M. Côté a décidé de ne pas tenir compte de cet article et d'accréditer le syndicat des Travailleurs unis de l'alimentation et du commerce (TUAC) pour représenter les six ouvriers agricoles à l'emploi de la ferme Johanne L'Écuyer & Pierre Locas, à Mirabel. Dans une décision antérieure, la CRT avait évoqué ce même article du Code pour rejeter une demande d'accréditation syndicale dans d'autres fermes.

La disposition déclarée inconstitutionnelle date de presque 50 ans. Elle stipule que «les personnes employées à l'exploitation d'une ferme ne sont pas réputées être des salariés... à moins qu'elles n'y soient ordinairement et continuellement employées au nombre minimal de trois». Mais comme le notaient avec ironie les TUAC, au Québec, l'hiver, il neige.

Comme toutes les exploitations agricoles, la ferme L'Écuyer & Locas n'emploie pas au moins trois personnes en permanence : ses six salariés mexicains travaillent de la mi-mars à la fin octobre. Les propriétaires s'appuyaient sur la vieille disposition du Code du travail pour demander le rejet de la demande en accréditation.

«Le droit dont sont privés les travailleurs agricoles exclus concerne directement leur liberté d'association, tranche M. Côté. Cette liberté ne se limite pas à un droit théorique de s'associer avec d'autres personnes ou d'adhérer à une association déjà formée. Le droit revendiqué est celui de s'associer pour exercer une influence véritable sur leurs conditions de travail et jouir des avantages d'un processus de négociation véritable.»
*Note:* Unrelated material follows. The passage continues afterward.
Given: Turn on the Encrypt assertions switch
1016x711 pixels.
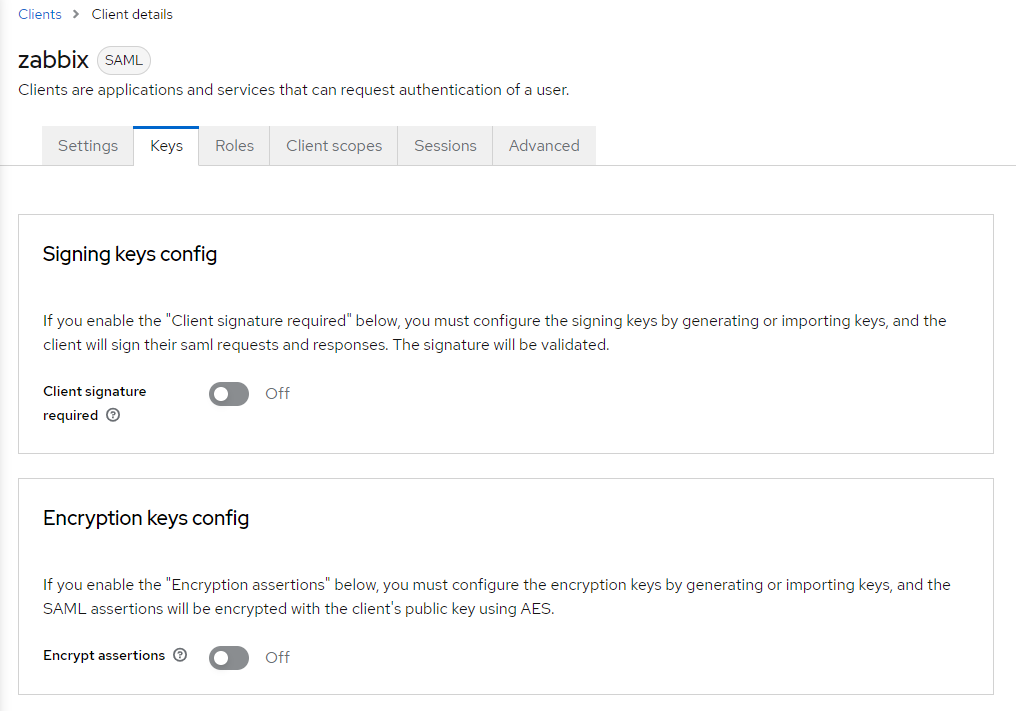Looking at the screenshot, I should pos(229,658).
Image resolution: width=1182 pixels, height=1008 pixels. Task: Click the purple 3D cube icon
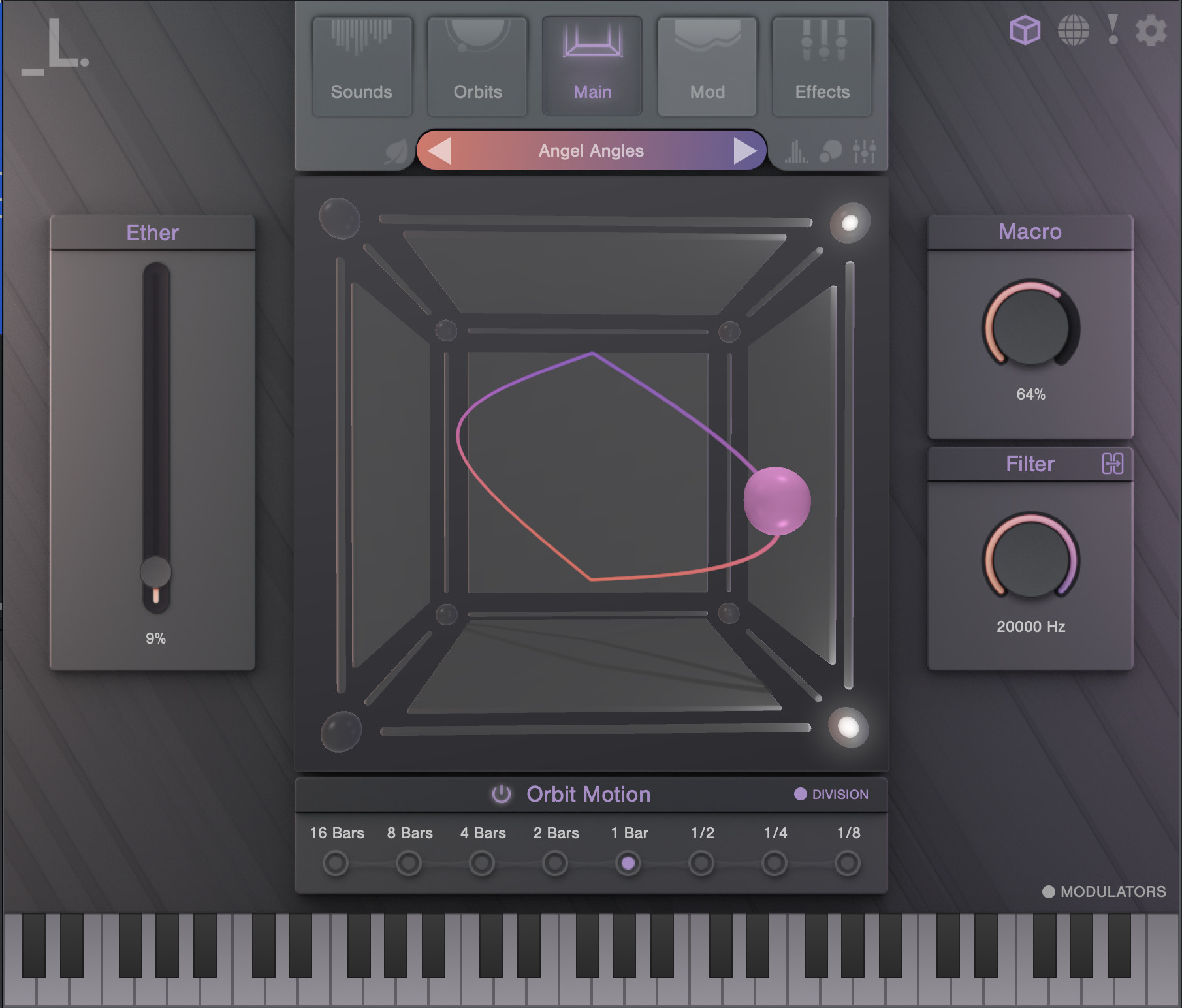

Le respect du droit d'association s'avère fondamental pour les ouvriers agricoles migrants qui, ajoute M. Côté, «sont particulièrement vulnérables et défavorisés en ce qu'ils n'ont aucun statut légal en tant que citoyens, ni même en tant que résidents permanents au Canada».

«De plus, l'obligation de vivre sur les lieux de travail entraîne une limitation évidente de la vie privée. À titre d'exemple, l'employeur pourra ou non permettre des visites de personnes de l'extérieur... La possibilité d'être renvoyés dans leur pays sans possibilité d'appel, de même que l'absence de garantie de retour l'année suivante, est un autre élément qui est de nature à contribuer à l'insécurité.»

On compte plus de 6000 travailleurs agricoles étrangers dans les fermes du Québec. Ils sont payés au salaire minimum, même lorsqu'ils font des heures supplémentaires. Ils paient des cotisations d'assurance emploi, mais ne peuvent pas en bénéficier. Leur travail est dur et exténuant. En 2008, une enquête de La Presse avait révélé que des ouvriers se plaignaient d'avoir été battus par des fermiers ; certains tombaient malades à cause des pesticides ; d'autres s'entassaient dans des logements exigus, se voyaient confisquer leur carte d'assurance-maladie, étaient renvoyés s'ils tombaient malades, ou ne réussissaient pas à toucher d'indemnités en cas d'accident.